Urquhart Castle im Sonnenschein

... hier können wir noch gut lachen ...
Einige Kilometer weiter kamen wir an der Stelle meiner Nemesis von vor fünf Jahren vorbei. Eigentlich wollte ich hier eine ordentliche Gedenkminute einlegen, aber bei dem Regen und den nassen Sachen, kürzten wir das hier ab und fuhren daher vorsichtig und unfallfrei weiter! Der Regen wollte aber mit uns keine Gnade haben. So fassten wir den Entschluss, heute sollte mal das viel gelobte Bed & Breakfast ausgetestet werden. Bis zu unserem heutigen Tagesziel, ein Campingplatz in der Nähe der Isle of Skye waren es zwar noch ein paar Kilometer, aber wir wollten ja eh nicht mehr für heute das auch schon nasse Zelt aufstellen.

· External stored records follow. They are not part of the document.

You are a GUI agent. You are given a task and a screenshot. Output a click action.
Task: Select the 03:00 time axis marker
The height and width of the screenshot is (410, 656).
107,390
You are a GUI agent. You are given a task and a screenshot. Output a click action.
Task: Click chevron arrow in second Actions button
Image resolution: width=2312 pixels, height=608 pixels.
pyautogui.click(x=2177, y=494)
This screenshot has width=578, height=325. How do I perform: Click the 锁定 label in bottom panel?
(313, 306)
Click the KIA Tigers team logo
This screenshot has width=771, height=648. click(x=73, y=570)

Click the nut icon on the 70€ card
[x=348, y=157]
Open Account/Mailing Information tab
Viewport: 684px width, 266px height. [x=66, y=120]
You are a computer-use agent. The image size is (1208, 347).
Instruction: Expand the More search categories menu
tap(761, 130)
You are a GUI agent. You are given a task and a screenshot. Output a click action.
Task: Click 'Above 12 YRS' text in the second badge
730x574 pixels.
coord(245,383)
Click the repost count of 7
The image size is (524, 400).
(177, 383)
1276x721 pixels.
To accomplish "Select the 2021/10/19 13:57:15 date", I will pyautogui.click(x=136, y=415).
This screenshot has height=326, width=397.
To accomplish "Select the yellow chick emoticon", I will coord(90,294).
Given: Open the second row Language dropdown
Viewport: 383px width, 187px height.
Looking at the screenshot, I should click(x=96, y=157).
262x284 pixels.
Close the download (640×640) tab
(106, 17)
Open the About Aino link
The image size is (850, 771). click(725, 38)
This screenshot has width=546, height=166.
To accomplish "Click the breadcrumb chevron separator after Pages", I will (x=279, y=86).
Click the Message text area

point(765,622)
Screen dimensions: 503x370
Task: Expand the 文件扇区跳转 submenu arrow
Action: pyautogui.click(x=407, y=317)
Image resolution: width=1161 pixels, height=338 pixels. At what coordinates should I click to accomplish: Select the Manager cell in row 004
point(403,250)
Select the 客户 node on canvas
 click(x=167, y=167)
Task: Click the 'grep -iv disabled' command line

Da wir immer wieder an B&B-Schildern vorbei fuhren, versuchten wir unser Glück, ob dort noch ein Zimmer frei wäre. Doch nach den ersten zehn Fehlversuchen wurde uns klar, dass uns zumindest für heute Fortuna im Regen stehen ließ. Selbst auch Hotels waren ausgebucht. Wir brauchten aber irgendwie eine Unterkunft und so hieß es weiter versuchen. Inzwischen blieb Elly an der Hauptstraße stehen und ich fuhr zu den einzelnen Häusern hin. Doch eine Enttäuschung folgte auf die Nächste. An einer Stelle an der Straße, an der Elly auf mich wartete, hatte sich eine riesiger See gebildet. Die Autos die vorbei fuhren, hatten aber wohl keine Lust oder keine Chance auszuweichen. So wurde Elly leider nicht nur von oben nass, sondern auch noch von unten durchgespült. Doch unsere Odyssee ging immer noch weiter. Haus um Haus wurde versucht und auch jedes Hotel. So war es schon so langsam am dunkel werden, als wir in Kyle of Lochalsh am Hotel ankamen und wieder abgewiesen wurden. Wir beide waren am verzweifeln und wussten nicht, was wir weiter noch alles machen könnten. Während wir noch der Alternativen überlegten, wurde auf der anderen Straßenseite schnell noch ein "No Vacancy" Schild ins Fenster gehängt. Das war auch ein B&B, was uns jetzt erst auffiel. Doch als der Hausherr vor der Tür stand und wir ihn um einen Hinweis für ein noch freies Zimmer fragten, hatte er ein Erbarmen mit uns und ließ uns herein. Wie wir dann später erfuhren, war dies eigentlich der einzige freie Tag von Hamish & Shelagh. Da sie aber auch selbst Motorradfahrer sind, hatten sie Mitleid mit uns und nahmen uns somit auf. Wir waren so dankbar für diese Geste und konnten uns endlich aus den nassen Sachen schälen und wieder ein wenig aufwärmen. Uns wurde noch ein "Talisker", ein leckerer Whisky, zum Aufwärmen gereicht und gezeigt, wo wir all die nassen Sachen trocknen können. Dies und das musste noch sortiert werden und dann natürlich noch eine heiße Dusche für meine Frau und eine warme für mich. Danach fielen wir erleichtert und erschöpft ins Bett.